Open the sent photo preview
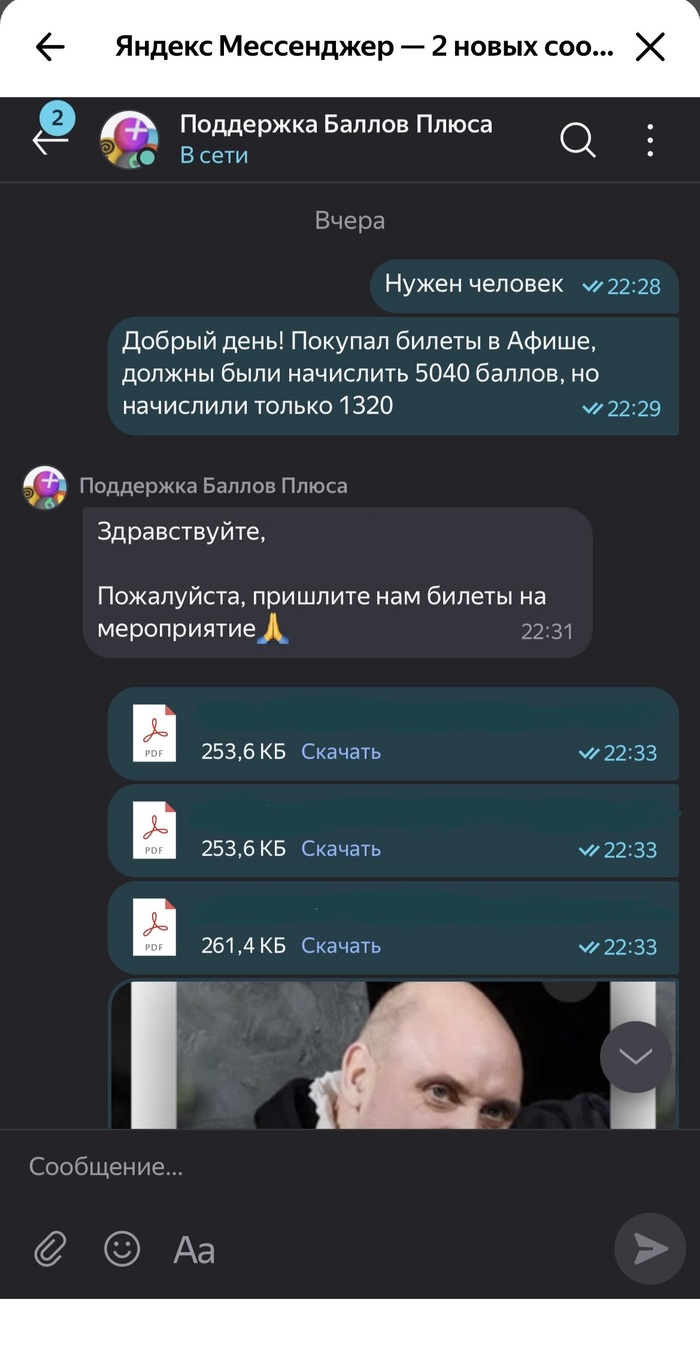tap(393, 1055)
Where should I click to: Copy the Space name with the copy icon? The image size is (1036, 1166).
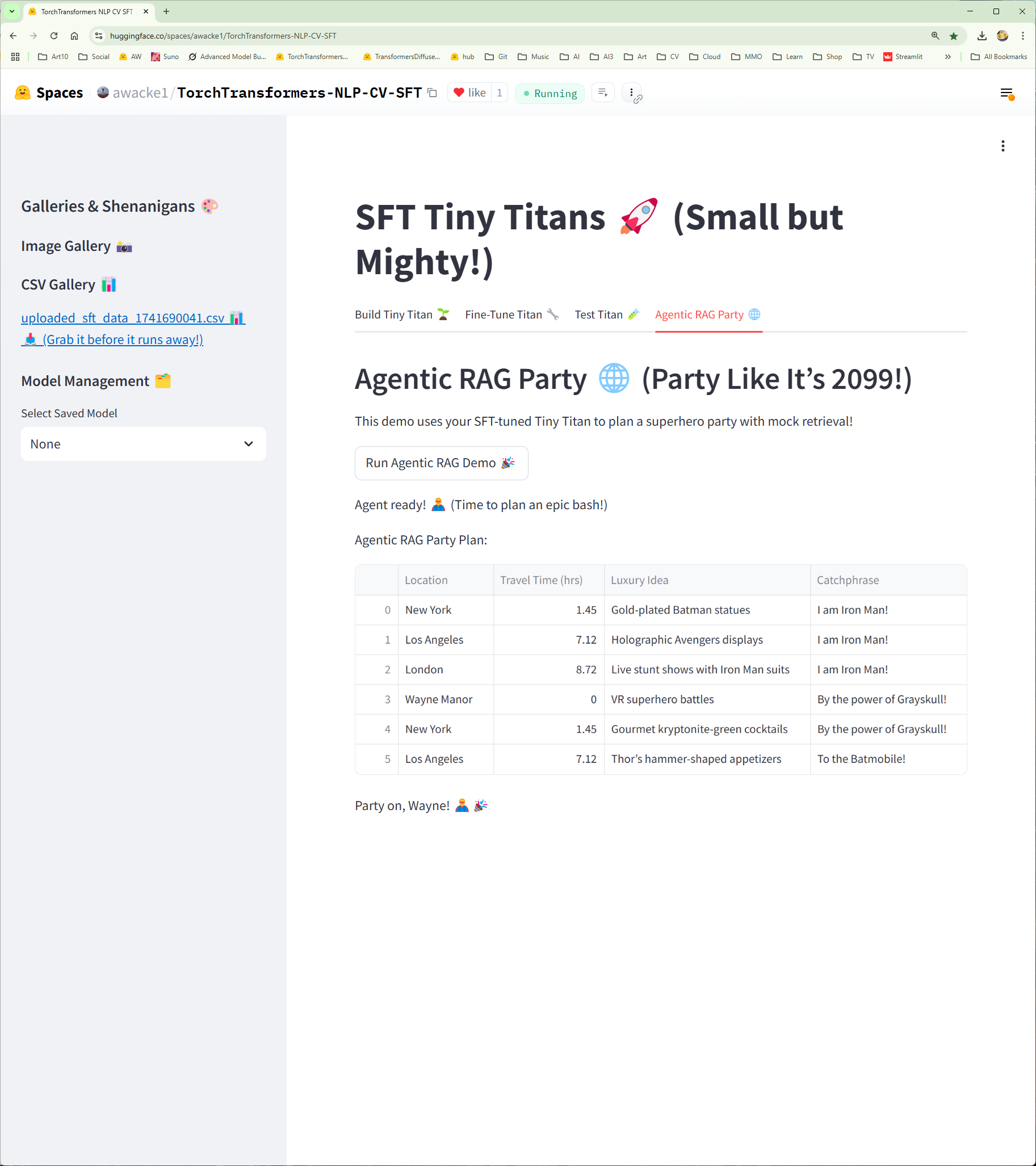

---

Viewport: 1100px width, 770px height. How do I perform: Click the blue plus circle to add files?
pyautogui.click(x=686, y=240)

→ Exercise objective: With the pictures removed, print only the lines starting at the line that has "Open the sent photo preview" and ending at the line that has "Where should I", both ends included, exactly as they stand above.

→ Problem solution:
Open the sent photo preview
tap(393, 1055)
Where should I click to: Copy the Space name with the copy icon? The image size is (1036, 1166).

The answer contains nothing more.